Homme d’affaire et homme politique, Bernard Tapie est mort des suites d’un cancer à l’âge de 78 ans. De nombreux hommages lui sont rendus ce dimanche. Voici celui du Président de la République Emmanuel Macron.
Il aura eu mille vies. Homme d’affaires et homme politique, grande figure du sport, de la culture et des médias, Bernard Tapie s’est éteint aujourd’hui. Porté aux nues par les uns, voué aux gémonies par les autres, il dérangeait autant qu’il fascinait, parce qu’il enjambait toutes les barrières sur le chemin de sa réussite.
Sa naissance en 1943, dans le XXe arrondissement de Paris, d’un père ouvrier fraiseur et d’une mère aide-soignante, ne lui avait pourtant pas frayé une célébrité toute tracée. Porté par une énergie qui le poussait à empoigner le monde, à saisir sa chance à pleines mains, à embrasser tous les possibles, Bernard Tapie se forgea un destin hors du commun.

• _Données_:
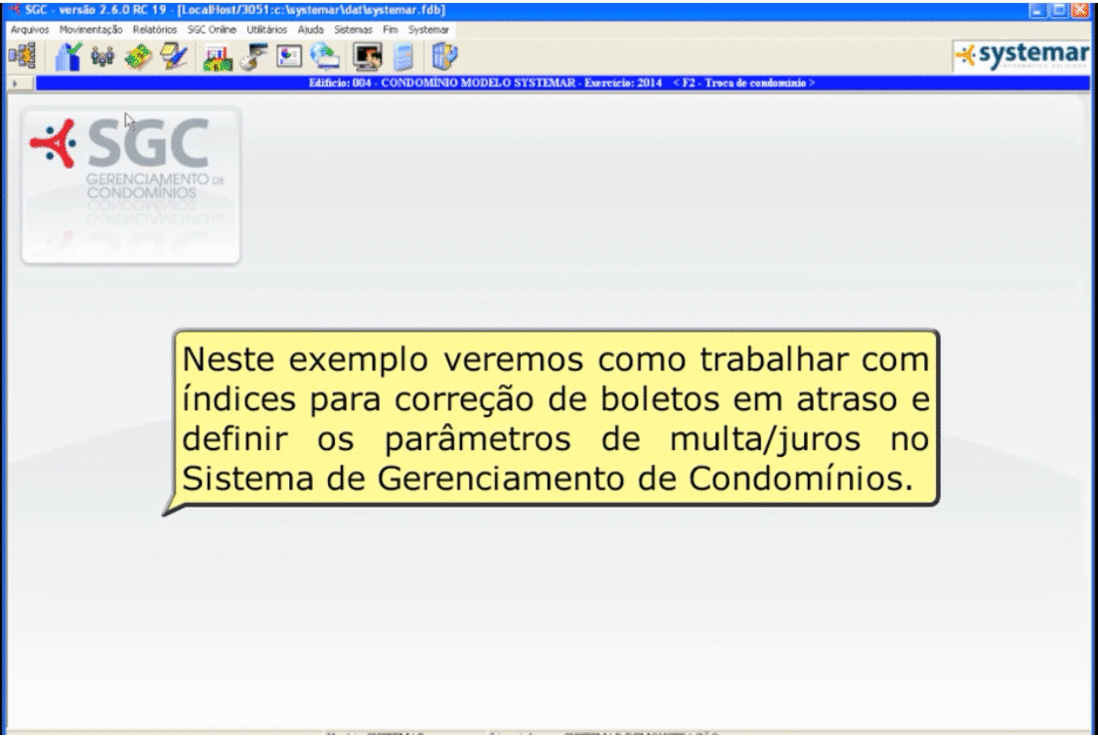
Task: Open the Arquivos menu
Action: pyautogui.click(x=23, y=30)
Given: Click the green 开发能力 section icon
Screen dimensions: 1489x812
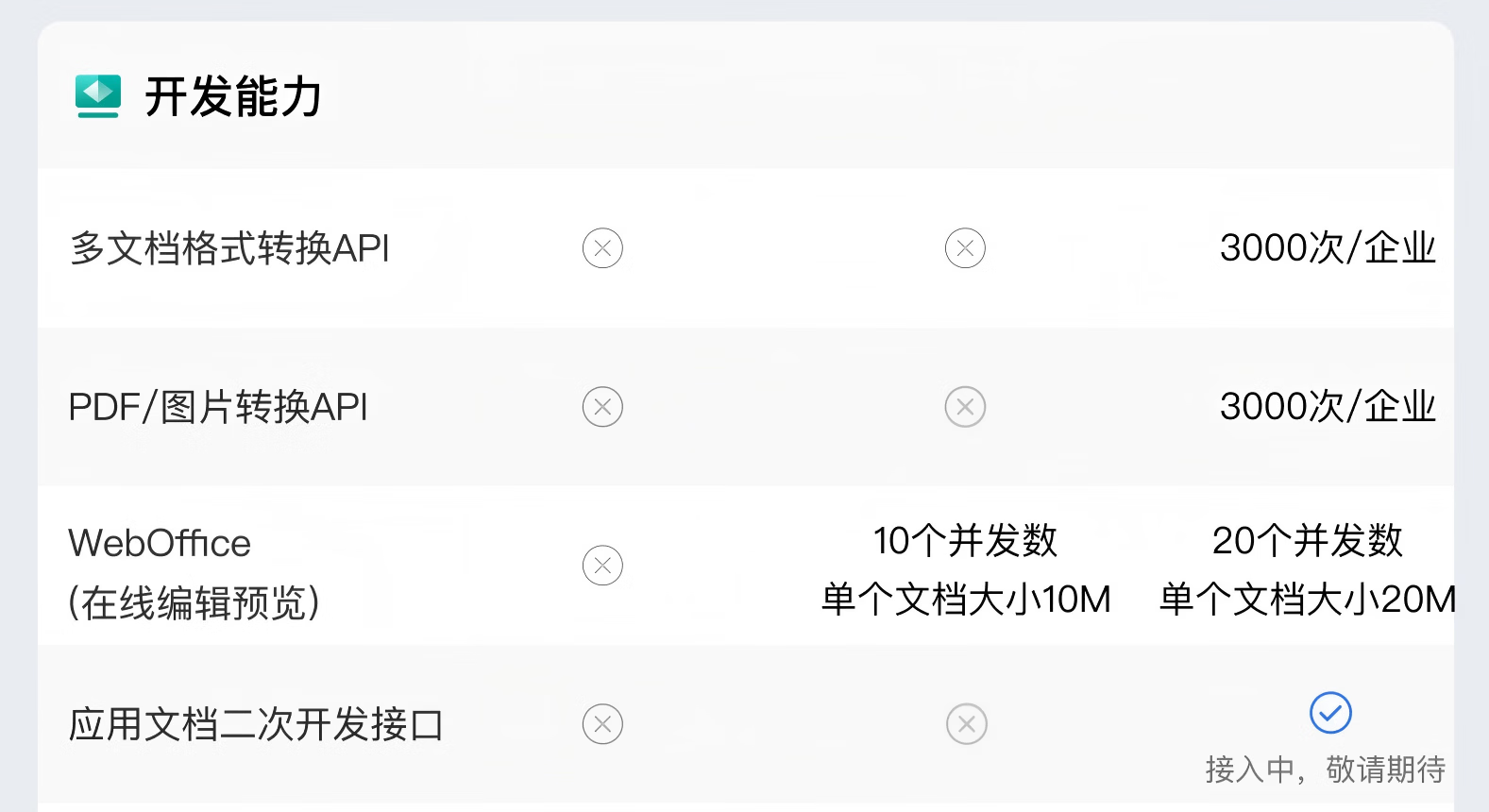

• _Travail demandé_: Poursuivez l'hommage à Bernard Tapie juste après sa dernière phrase.

• _Votre réponse_:
N’éprouvant pas l’appel brûlant d’une vocation, si ce n’est au succès, il allait emprunter tous les chemins que la fortune aurait à lui offrir. Il décrocha d’abord un diplôme de technicien en électronique, tenta sa chance dans la chanson puis dans les courses automobiles.
Mais c’est dans le monde des affaires que ce jeune Rastignac révéla tout son talent. Dans le sillage d’une première entreprise réussie de vente de téléviseurs, il multiplia les projets, rachetant ici et là des entreprises en faillite, souvent pour un euro symbolique, qu’il revendait quelques années plus tard pour des sommes colossales. Ainsi naquit l’empire Tapie, de presque rien, d’une audace folle, d’une soif d’action et d’une faim d’aventures qui lui gagna presque tout.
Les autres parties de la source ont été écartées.